The authorship of the remaining five poems, together with such relevant facts of the authors' lives as are known, is as follows. Pyramus and Thisbe is by one Dunstan Gale (fl. 1596), about whom nothing else is known. Dom Diego and Ginevra has long been attributed to Richard Lynche (fl. 1601), otherwise chiefly known for his Diella, a conventional sonnet sequence accompanying Dom Diego, and for his translation of Cartari's Le Imagini, Englished as The Fountaine of Ancient Fiction (1599). Mirrha and Hiren are by William Barksted (fl. 1611), "one of the servants of his Majesties Revels," as the title page of Hiren proclaims. Barksted is believed to have completed The Insatiate Countess after Marston's withdrawal from the stage in 1608 or 1609. This play, bearing Barksted's name in one issue of the 1631 edition, contains a number of lines and phrases identical with lines and phrases in Mirrha and Hiren.[10]

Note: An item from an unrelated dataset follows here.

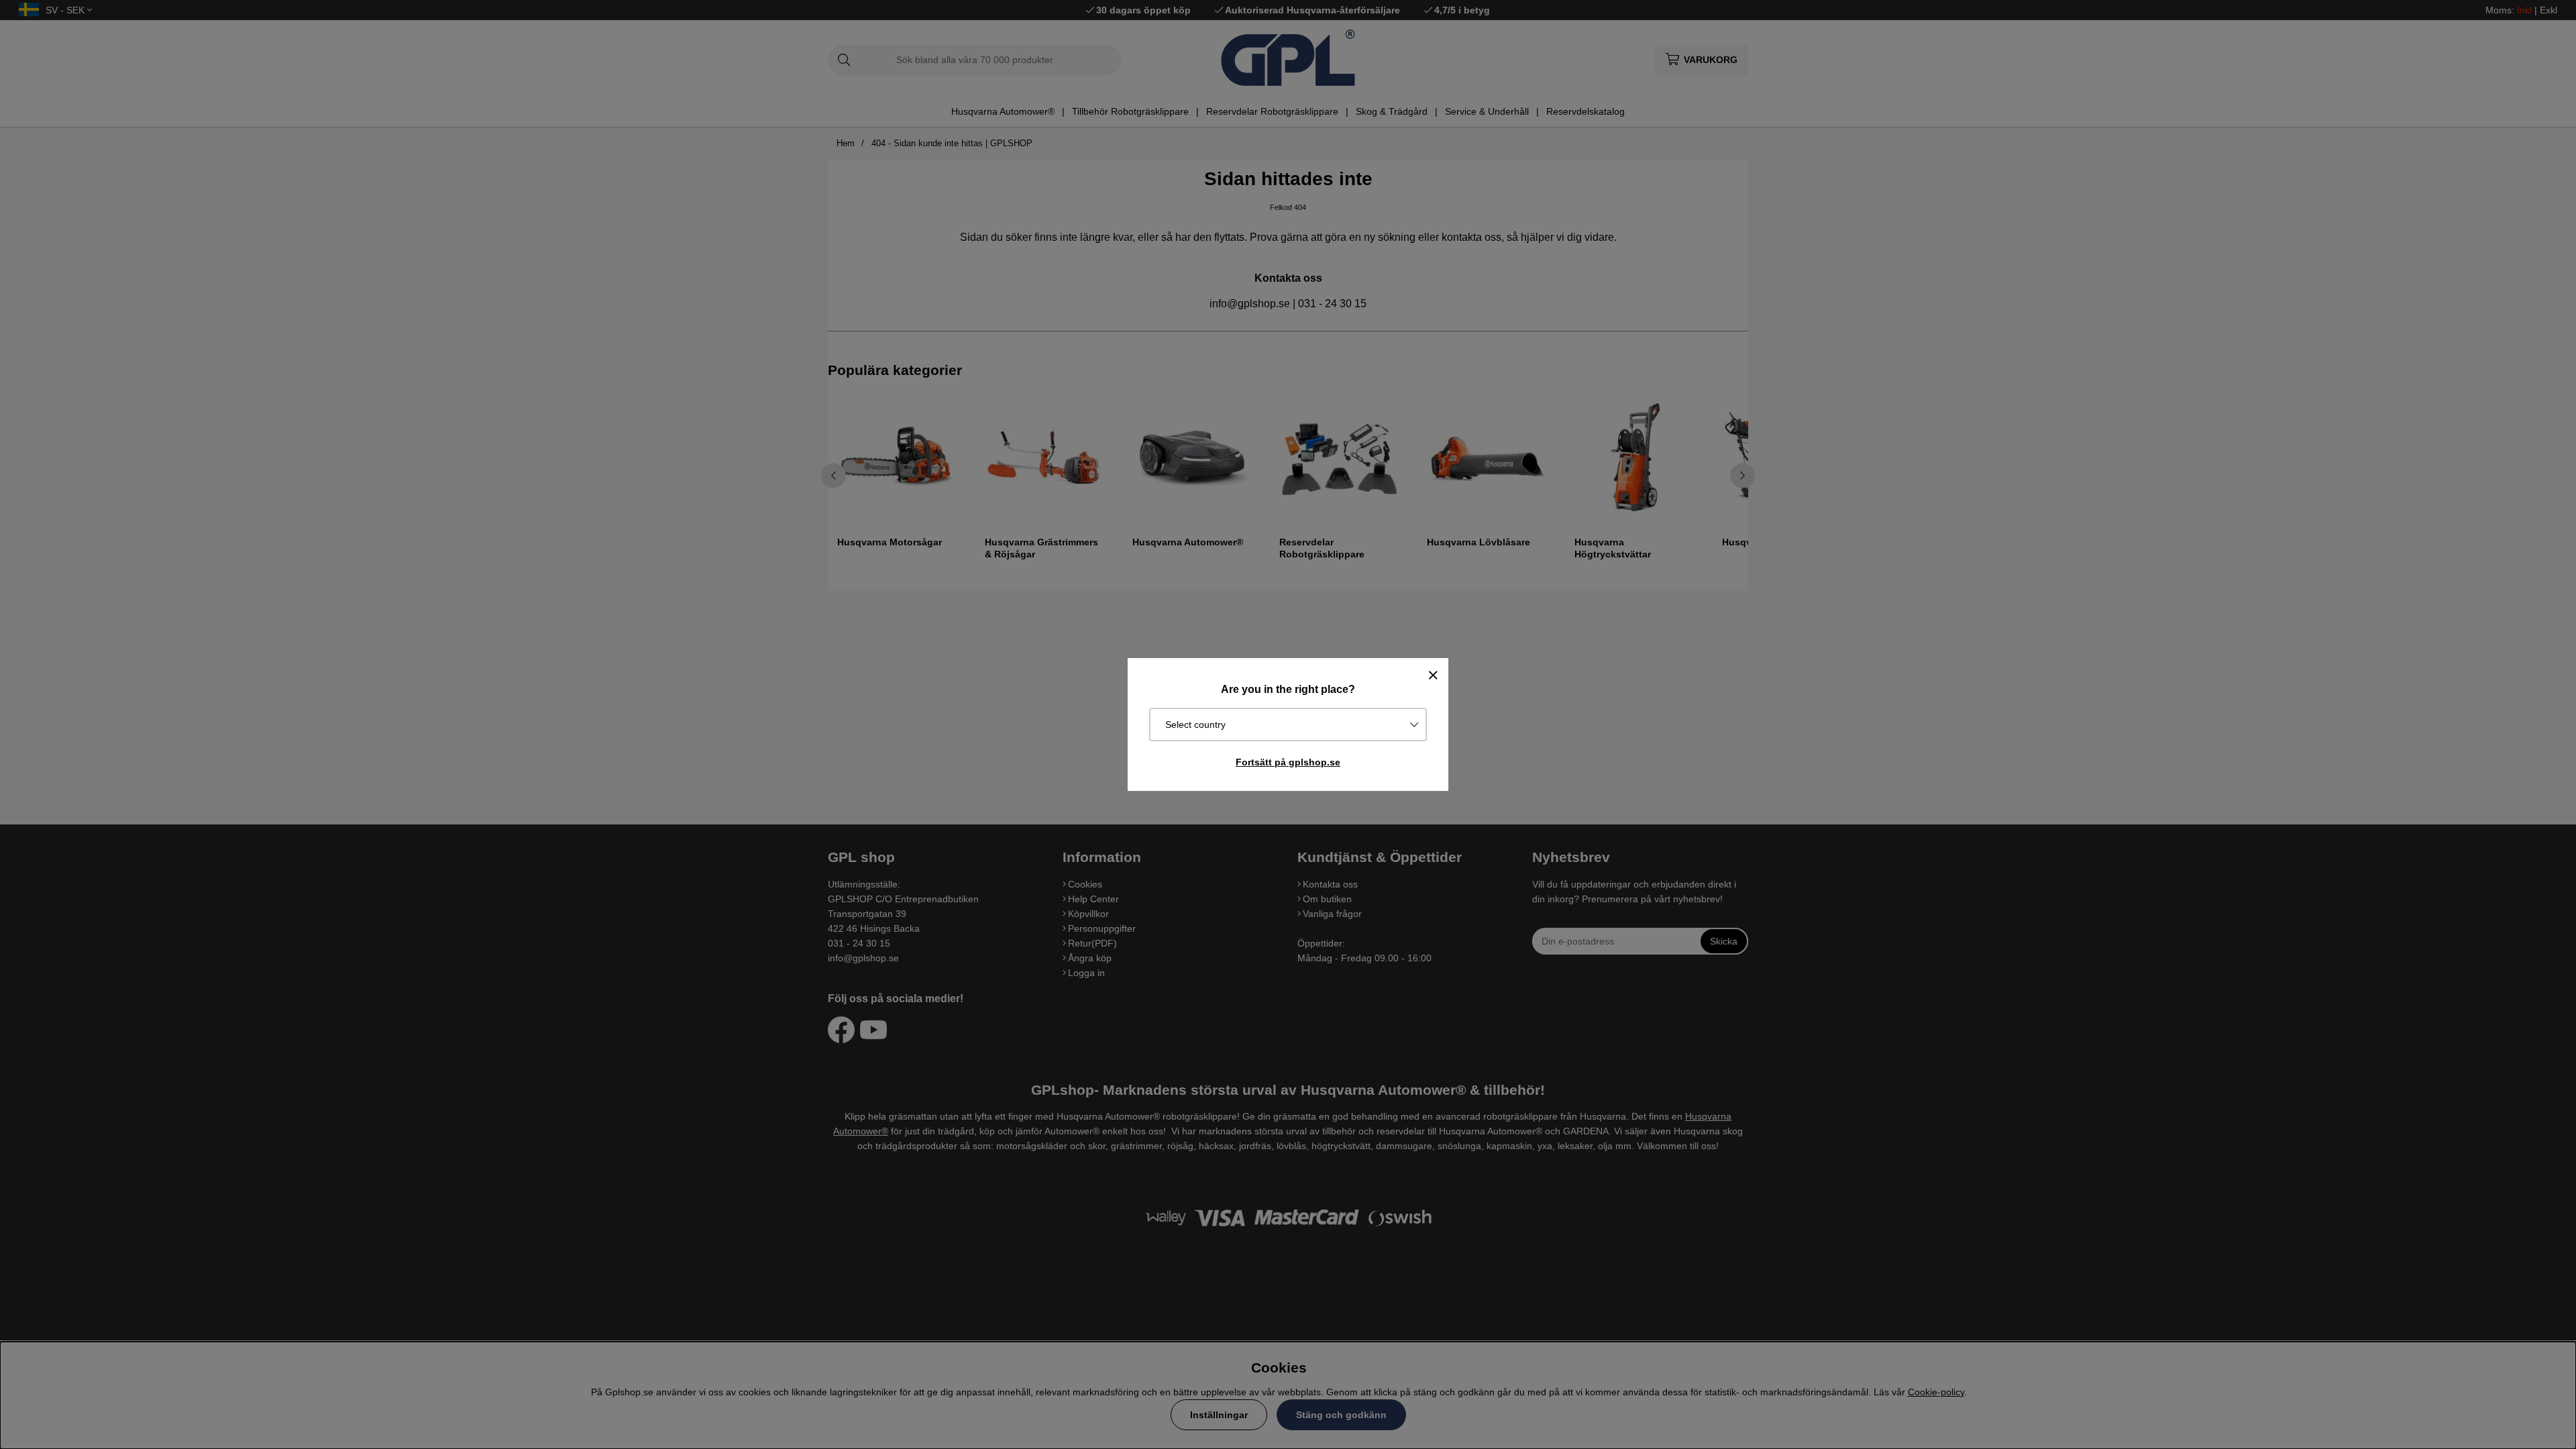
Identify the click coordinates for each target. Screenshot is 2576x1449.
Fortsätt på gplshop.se (1288, 762)
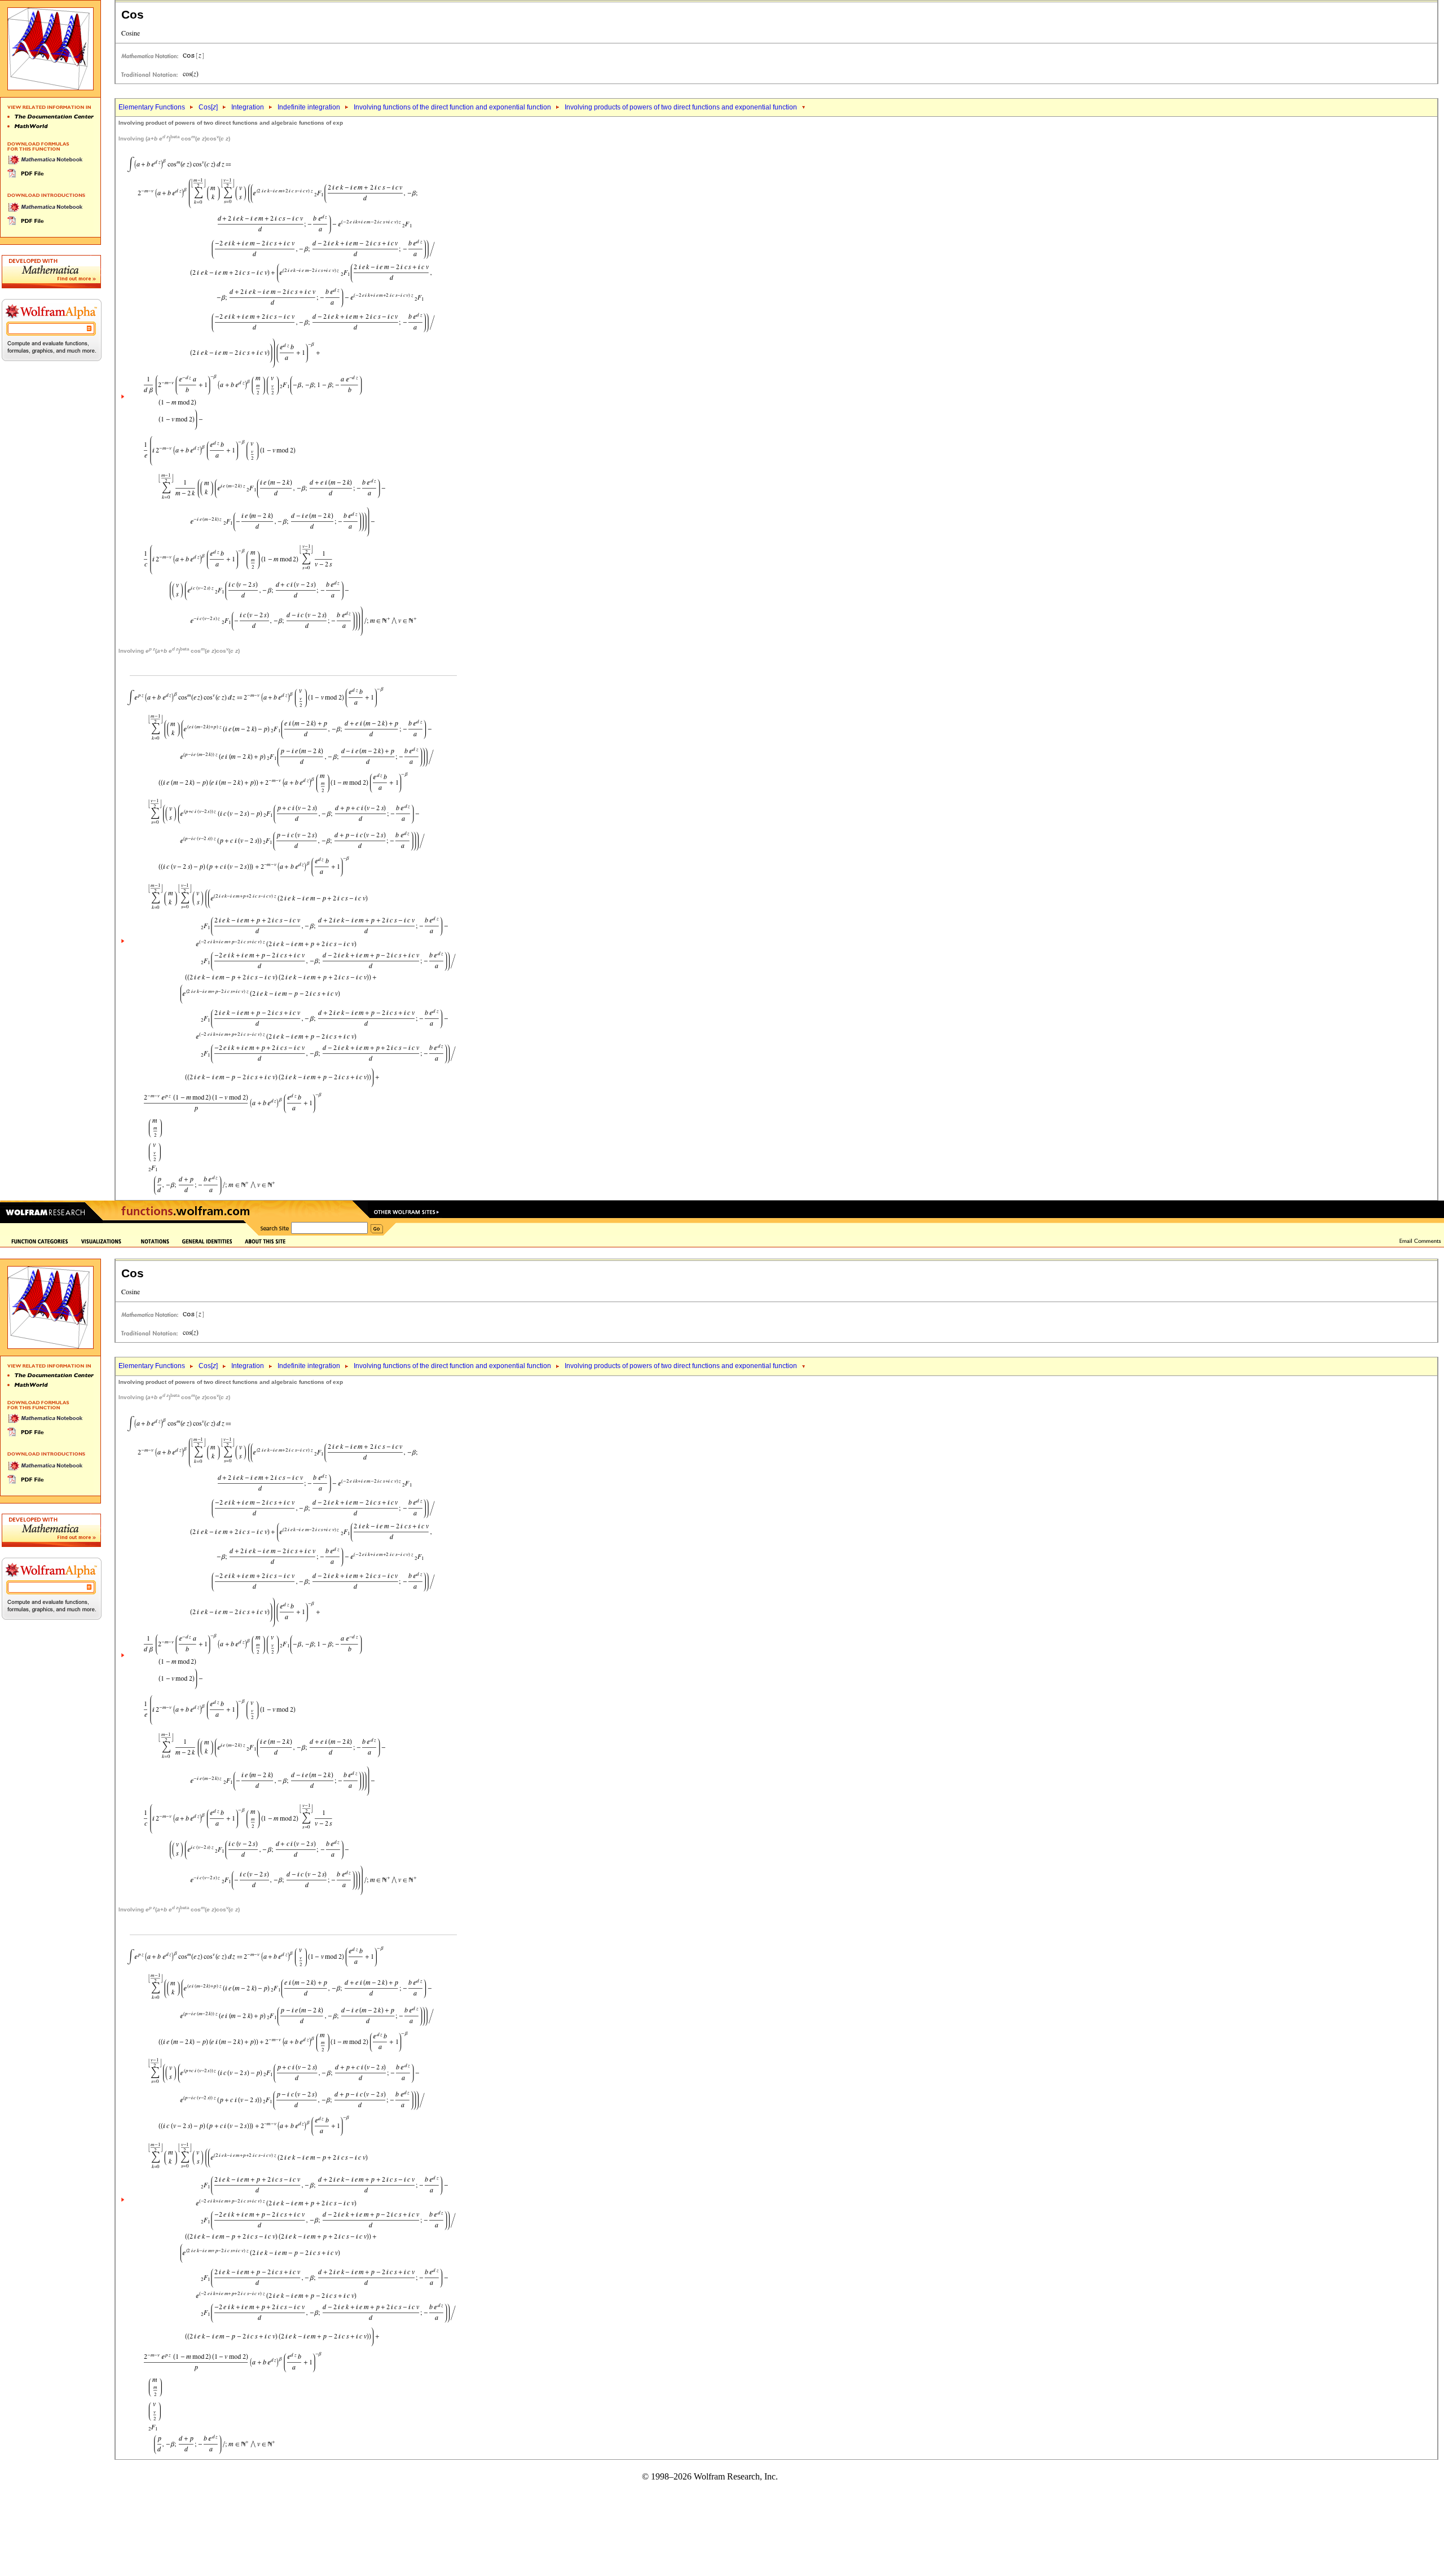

Amos and Laura has been attributed, probably correctly, to Samuel Page (1574–1630),[11] who is mentioned by Meres as "most passionate among us to bewaile and bemoane the perplexities of Love,"[12] and by his fellow-Oxonian Anthony à Wood as long-time Vicar of Deptford.[13] Although a few additional facts are known about these authors, none seems to contribute to an understanding of the poems reprinted, and all may be found under the appropriate authors' names in the DNB.